Uma expedição militar luso-brasileira topa com índios Kaingang nos Campos de Guarapuava, então parte da capitania de
São Paulo, atual Paraná. O contato é inicialmente amistoso. Depois os brancos sofrem uma emboscada dos índios, perdem alguns mortos e se retiram.
O episódio foi retratado em
pranchas coloridas, uma espécie
de "história em quadrinhos" setecentista. São 38, com desenhos à
base de guache e aquarela, atribuídos a Joaquim José de Miranda. As pranchas ilustram a expedição do tenente-coronel português Afonso Botelho de Sampaio
e Souza, em 1771, a décima de 11
"bandeiras" enviadas aos campos
habitados pelos Kaingang.
A coleção retrata o desejo da autoridade colonial de mostrar à
corte que estava afinada com o
projeto político do marquês de
Pombal, o poderoso ministro do
rei Dom José 1º. Sebastião José de
Carvalho e Melo, conde de Oeiras
e marquês de Pombal (1699-1782), queria reforçar a defesa da
América portuguesa face aos vizinhos espanhóis. Para ele os índios
eram aliados naturais que deveriam ser preservados.

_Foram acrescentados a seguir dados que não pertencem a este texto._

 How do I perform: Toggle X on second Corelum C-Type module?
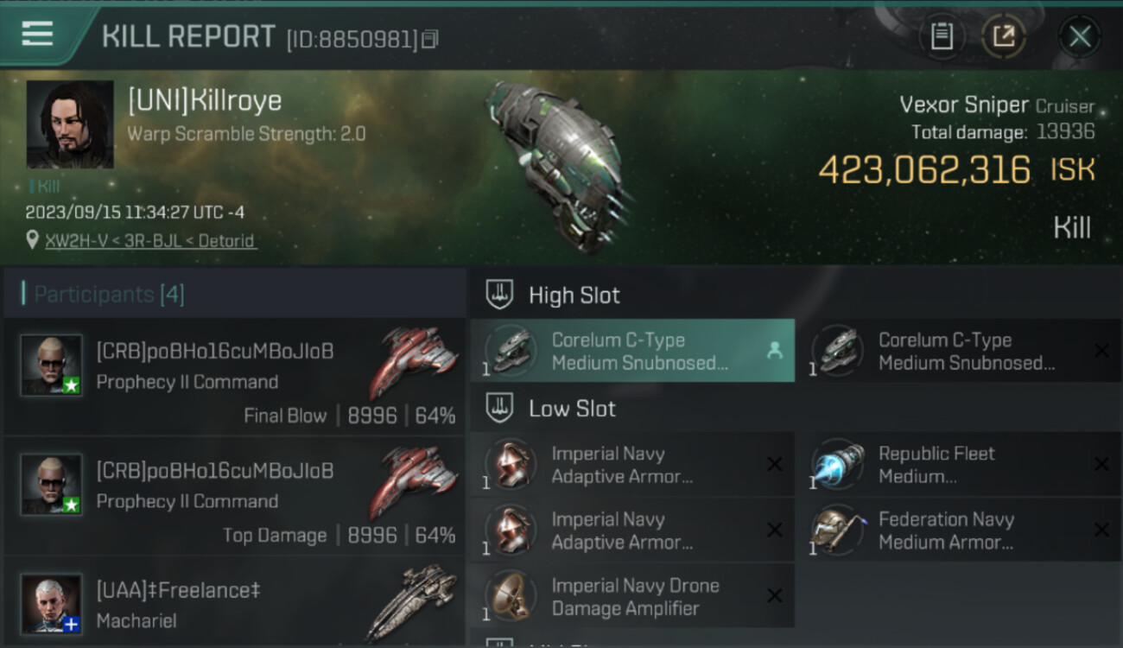point(1101,350)
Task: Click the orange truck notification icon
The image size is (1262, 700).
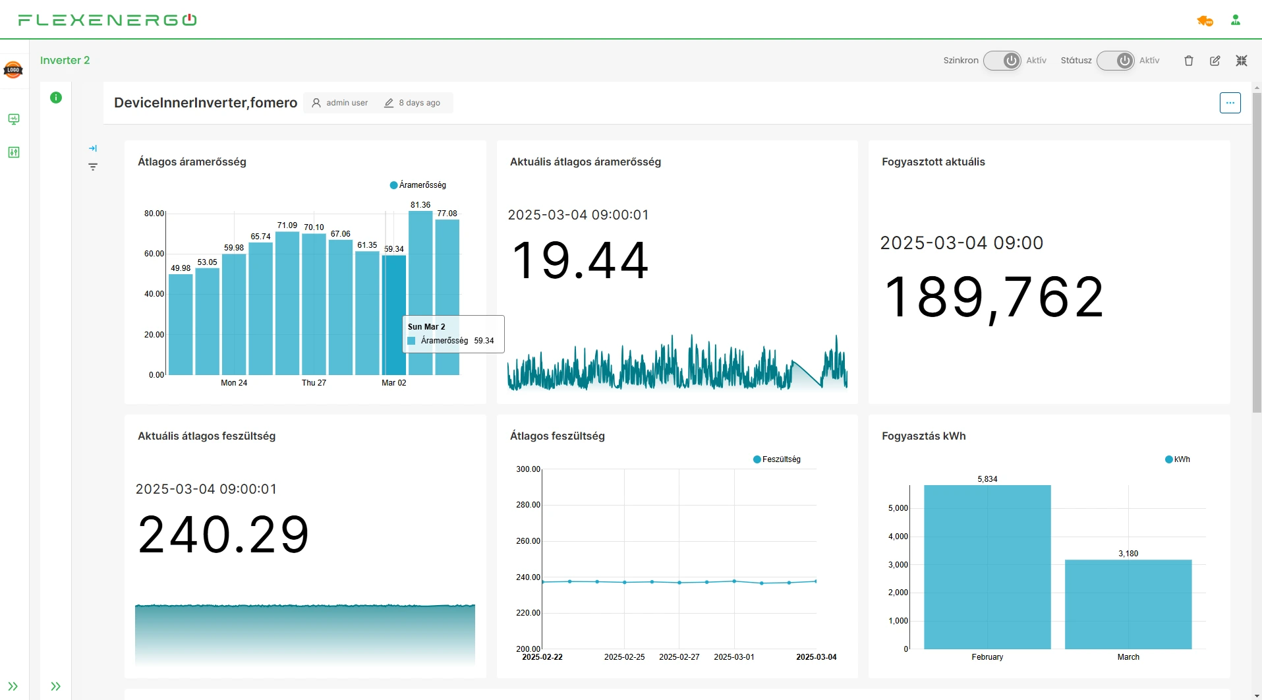Action: [x=1205, y=21]
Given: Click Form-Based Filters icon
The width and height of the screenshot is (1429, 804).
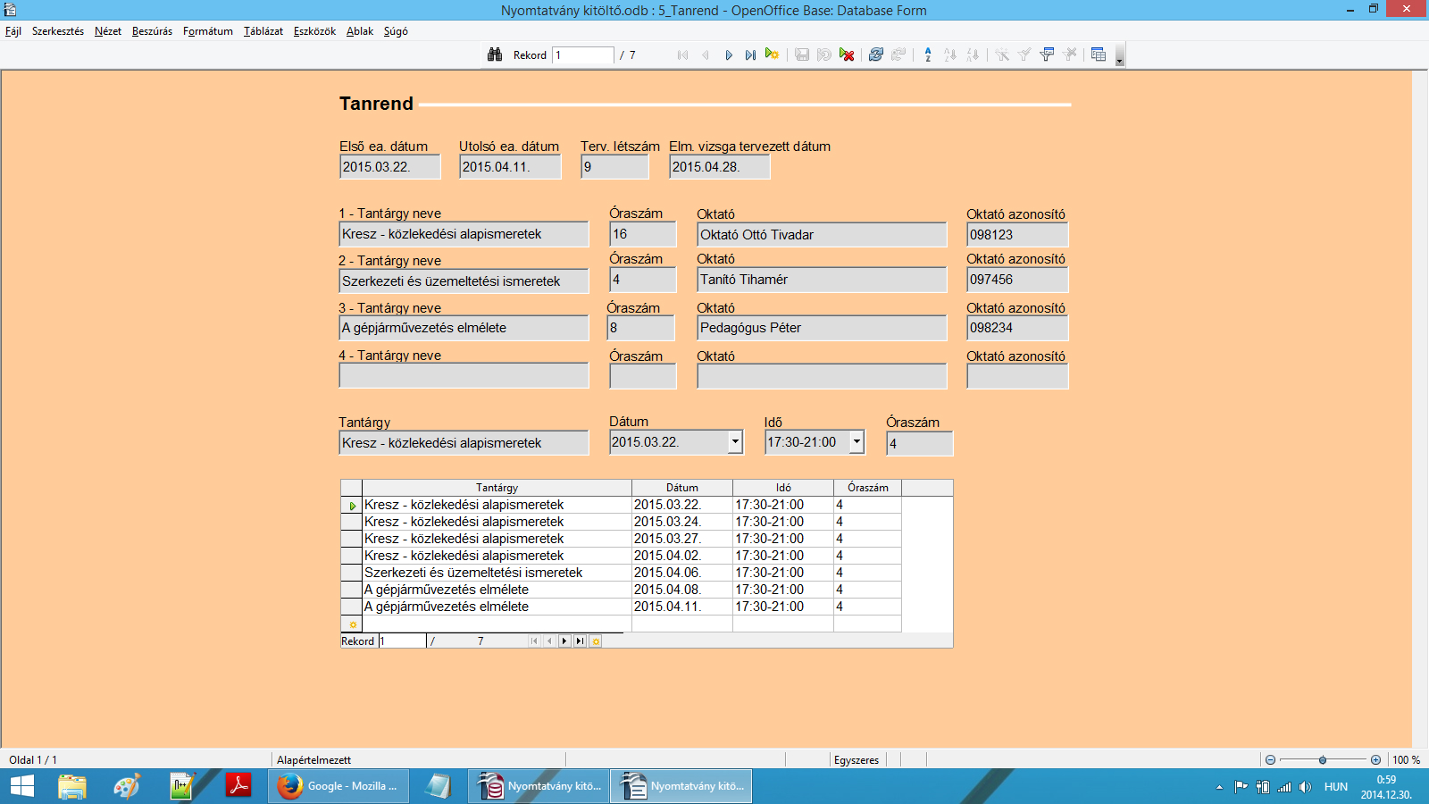Looking at the screenshot, I should click(1047, 54).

Ao enviar a coleção para Portugal, os governantes da capitania
"procuraram defender seu projeto de conquista dos campos de
Guarapuava, transmitindo à Corte imagens de um tratamento humano, simpático e afetuoso dos
indígenas, levando rigorosamente ao pé da letra todas as prescrições da política indigenista de
Pombal", escreve no catálogo da
exposição o historiador Nicolau
Sevcenko, professor da Faculdade
de Filosofia, Letras e Ciências Humanas (FFLCH) da USP.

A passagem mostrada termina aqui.